Black-Eyed Susan, Charles Ludlam. |
Charles Ludlam’s special
brand of theatrical campiness was somewhat toned down in this fairly straightforward backstage
farce about a small troupe of barnstorming actors about to perform Hamlet in a small town, and whose lives seem a
reflection of Shakespeare’s characters. The actor playing the Ghost (Jack
Mallory) is the father of the one playing Hamlet (Ludlam). He’s found murdered
with a hatchet in his neck in his dressing room. The action largely concerns
the company’s efforts to find out the murderer. Portions of Hamlet are mixed in with scenes of the
company’s backstage life.
Jokes and silly comic
characters abound, including a would-be-playwright of a stage manager (John D.

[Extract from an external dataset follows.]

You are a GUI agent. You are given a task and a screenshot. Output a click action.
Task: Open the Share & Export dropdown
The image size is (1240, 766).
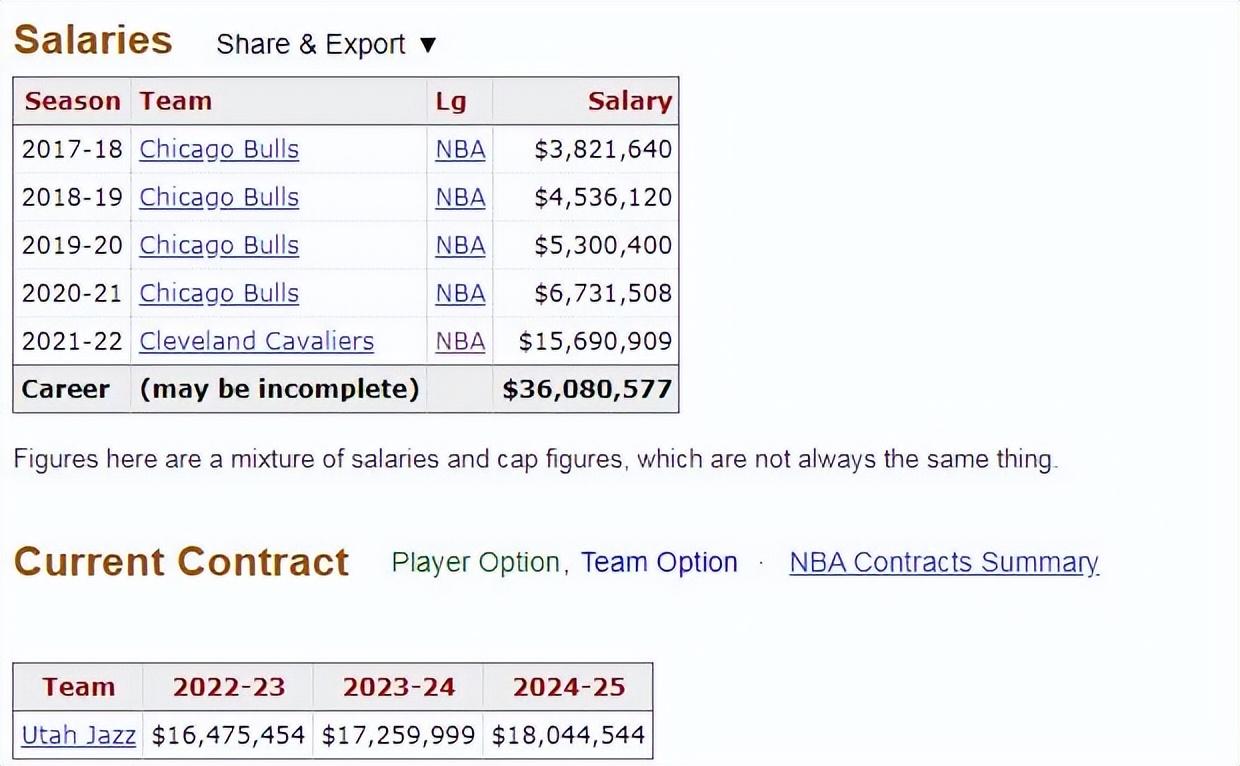pos(327,45)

Brockmeyer), a sexed-up new actress who plays Ophelia (Black-Eyed Susan), her
actor-lover (Bill Vehr), and Hamlet himself, wearing a blonde wig making him
look more like Carol Channing than the Prince of Denmark.
Mel Gussow laughed at
the comedy, but found it “less well and untidy than the usual Ludlam. . . .

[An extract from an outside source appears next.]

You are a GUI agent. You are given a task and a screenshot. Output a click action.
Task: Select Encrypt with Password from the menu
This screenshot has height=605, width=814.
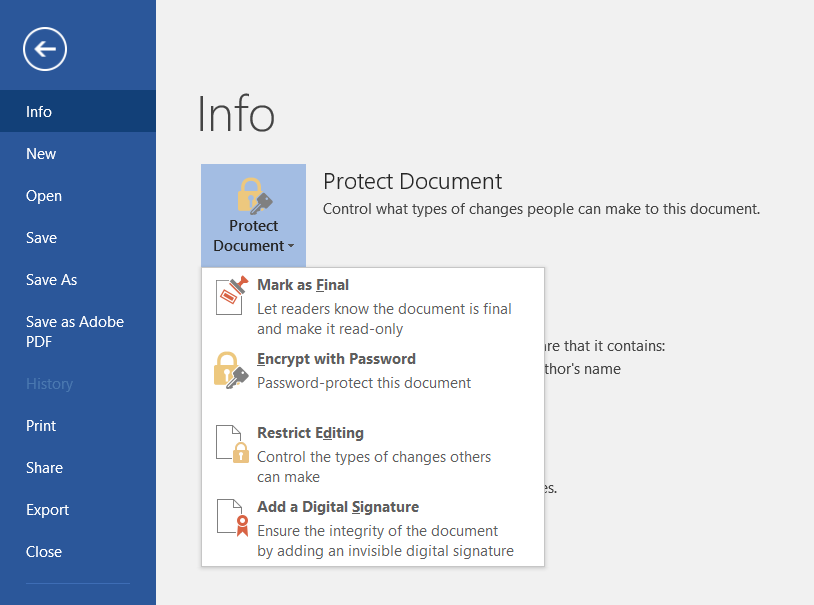coord(336,358)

There’s a loss in madness and nonsense but a gain in structure and discipline.”
Julius Novick, however, thought the parodic intentions worthwhile but their
execution sorely lacking. The dialogue was inadequate, he thought, and the thematic concerns
of investigating “the histrionic temperament and theatrical artifice shallowly
developed.” Finally, he observed, “[T]he acting is unmodulated and uninspired.”